Okay I haven’t read all the comments, I understand how the comments may have been taken I really do. In the moment I didn’t take them to be offensive, especially not saying she was tall or slim (she is tall and she is very slim, and neither of these are seen as bad traits? Are people really self conscious about being built like a super model??), she’s clearly a very attractive woman, and maybe I’ve misunderstood what can cause offense as I have always been overweight and would have been delighted if someone called me very slim!
As for the other comment about her skin, I do understand how it could have come across, especially the are you sure you’re French/Italian, which I do see is him implying she isn’t white enough to be those ethnicities.
I should have said something in the moment but most of the comments didn’t initially register as offensive ro me.
Same for her accent, I don’t think my dad was being mean about it, more just noting that she says my sons name differently.
I will apologise for having not said something in the moment.
My son is fully aware of my dad’s cognitive decline, so I guess I expected some understanding.

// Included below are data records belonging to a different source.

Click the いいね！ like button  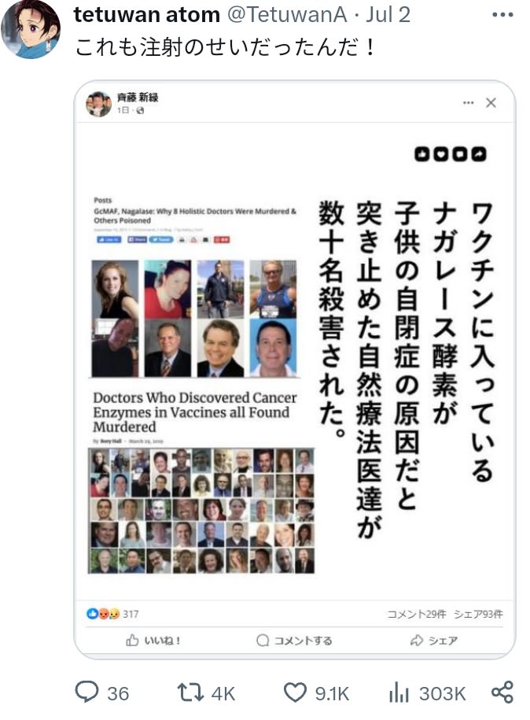coord(153,640)
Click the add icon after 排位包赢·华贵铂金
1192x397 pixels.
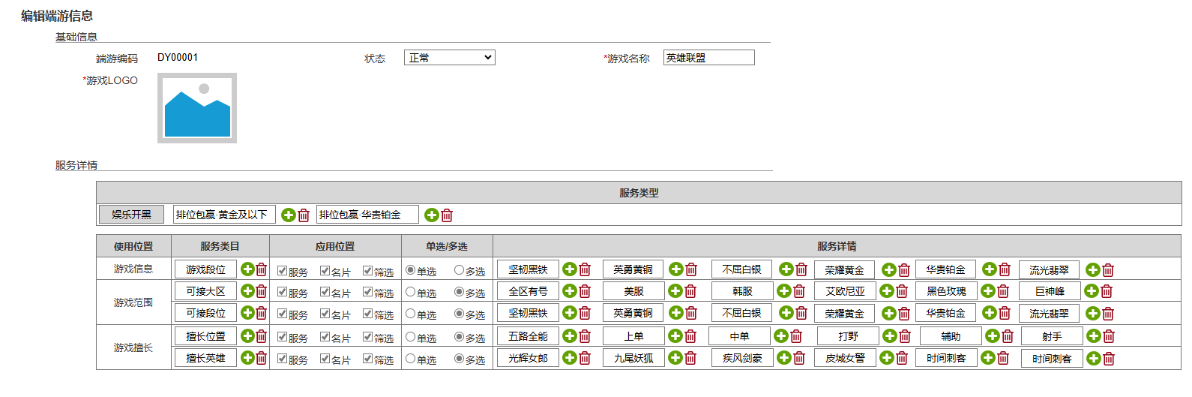click(432, 215)
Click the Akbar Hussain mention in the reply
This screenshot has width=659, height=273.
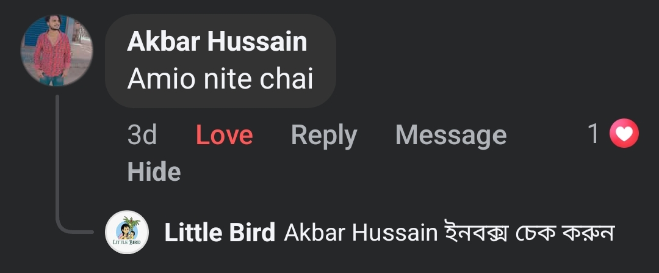click(x=361, y=233)
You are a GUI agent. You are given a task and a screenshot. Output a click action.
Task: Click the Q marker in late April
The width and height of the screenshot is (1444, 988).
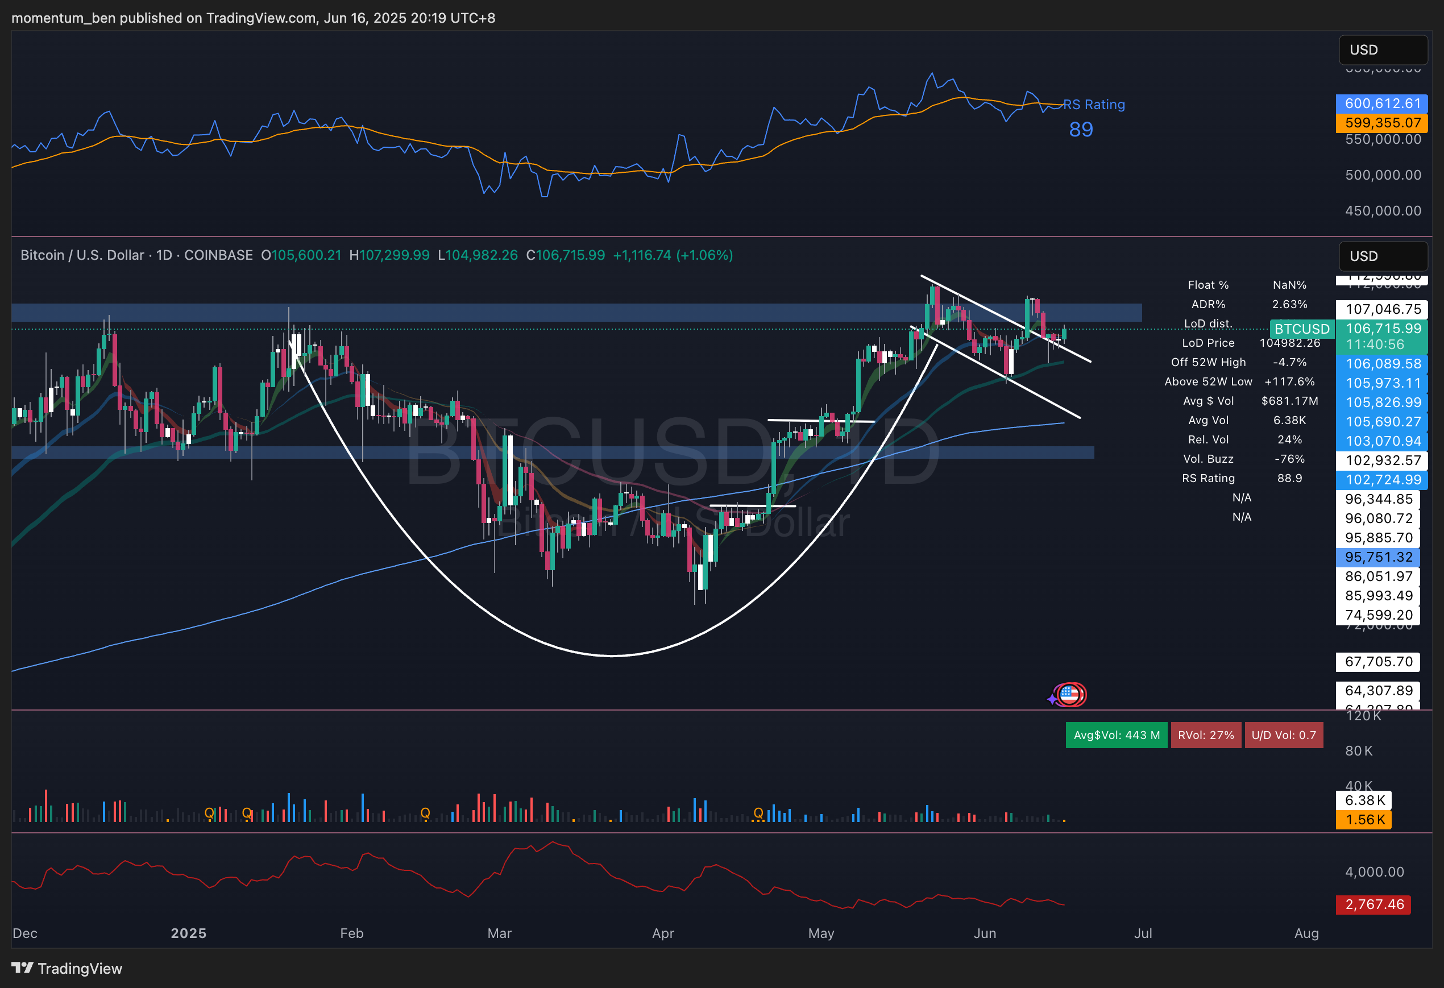pos(758,813)
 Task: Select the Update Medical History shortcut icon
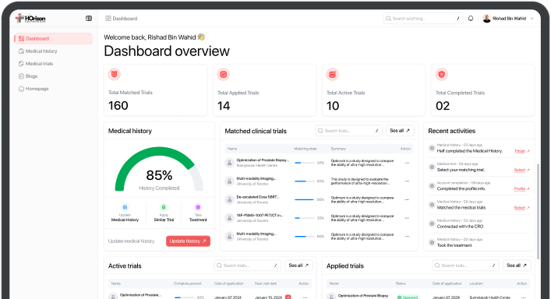(x=125, y=207)
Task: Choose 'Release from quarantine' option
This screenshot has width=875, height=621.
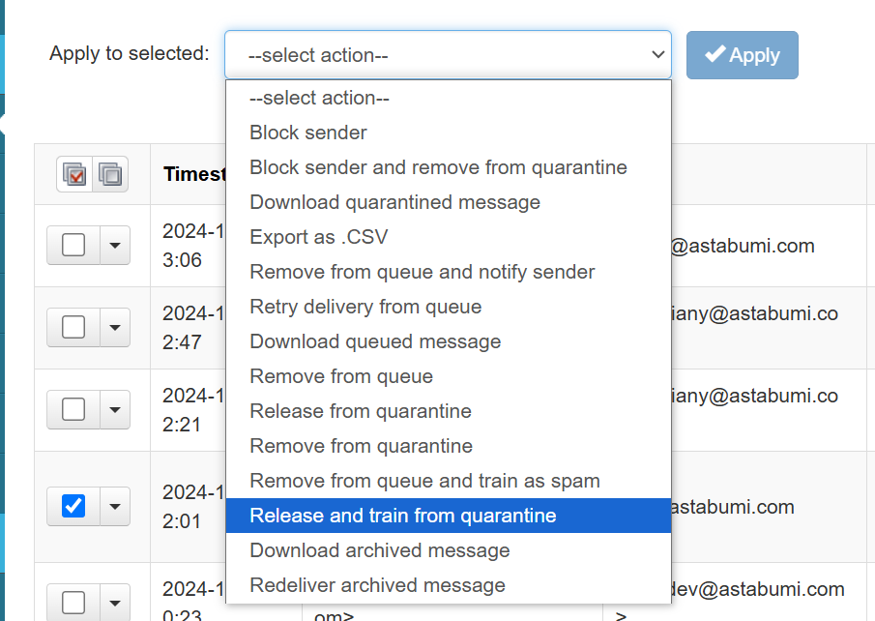Action: click(361, 411)
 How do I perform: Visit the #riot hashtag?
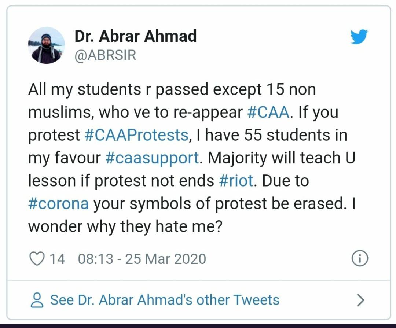pos(236,181)
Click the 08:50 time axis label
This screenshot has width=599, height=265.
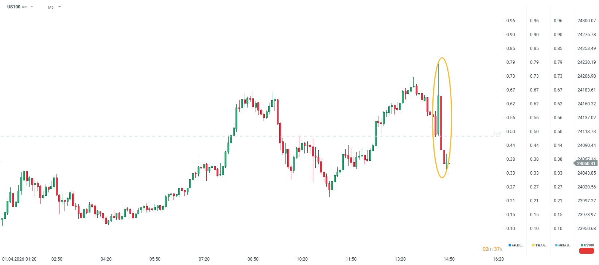tap(253, 259)
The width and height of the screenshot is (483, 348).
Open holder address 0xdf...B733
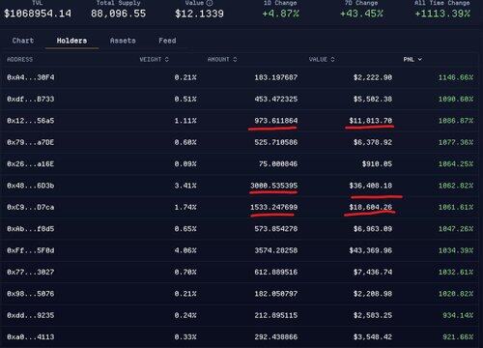tap(31, 100)
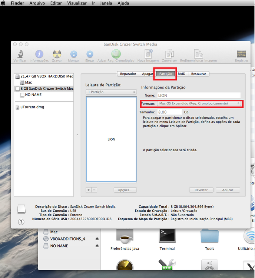Switch to the Partição tab
Viewport: 255px width, 278px height.
(165, 74)
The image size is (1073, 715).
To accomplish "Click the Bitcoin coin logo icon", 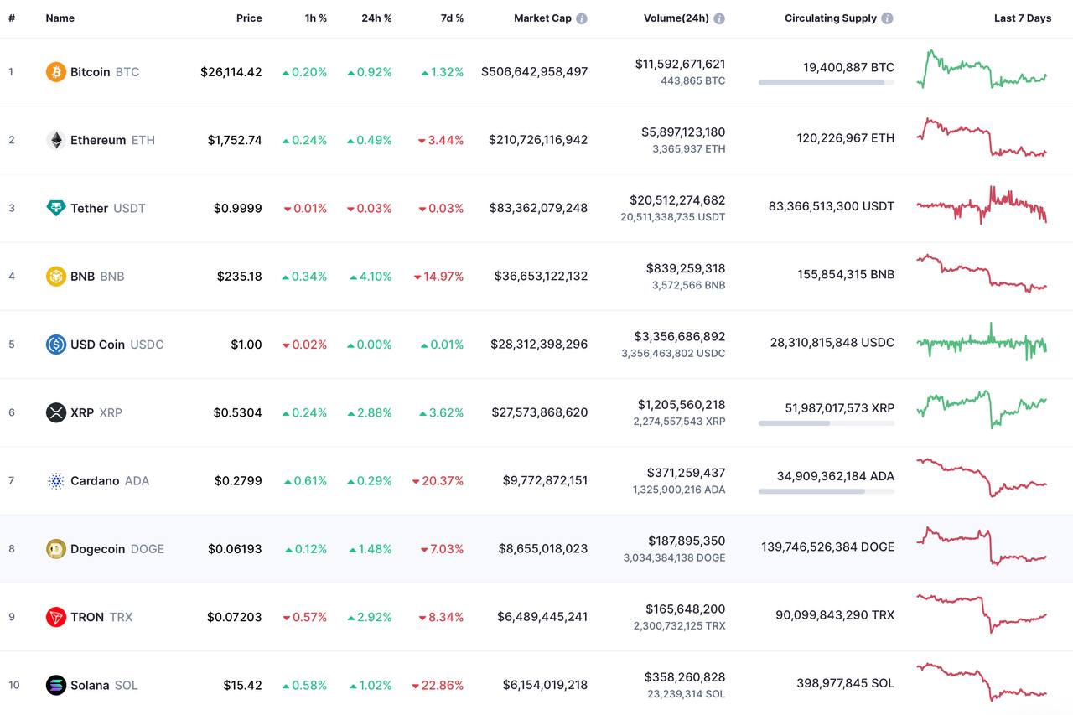I will point(56,72).
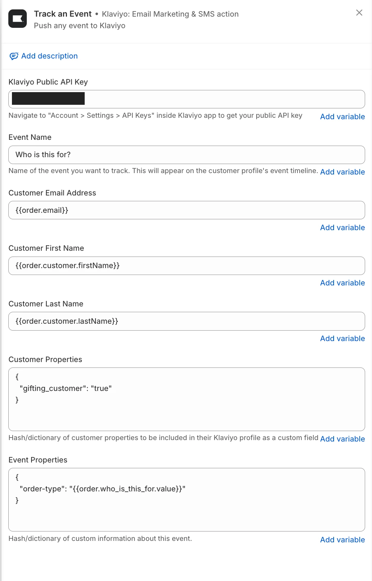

Regarding your thoughts about it being nice to hear that you are slim, i think it’s possibly more about an elderly man’s need to comment on her several aspects of her appearance in the first place. It’s completely understandable she was uncomfortable.

Tbh, from my personal experience, you can’t always justify or explain this kind of attitude from elderly people by cognitive decline. Some of them are just like that anyway and are set in their ways. They can more likely to express these things openly that younger generations.

bigboykitty · 25/05/2026 14:12

Triniette · 25/05/2026 14:07

I’m curious what’s the line?
He also called her beautiful/has a very very pretty face more than once, is that inappropriate too? I just took that as him complimenting her.

It's all grossly inappropriate.

Decacaffeinatednow · 25/05/2026 14:12

@Triniette
Yes - any personal remarks are inappropriate. Are you new to MN? There are many posts about women being the target of unwanted comments from men and the general view taken is that the men making the comments are pervy sleazes.

SouthLondonMum22 · 25/05/2026 14:13

Triniette · 25/05/2026 14:07

I’m curious what’s the line?
He also called her beautiful/has a very very pretty face more than once, is that inappropriate too? I just took that as him complimenting her.

Of course it is. Not to mention creepy.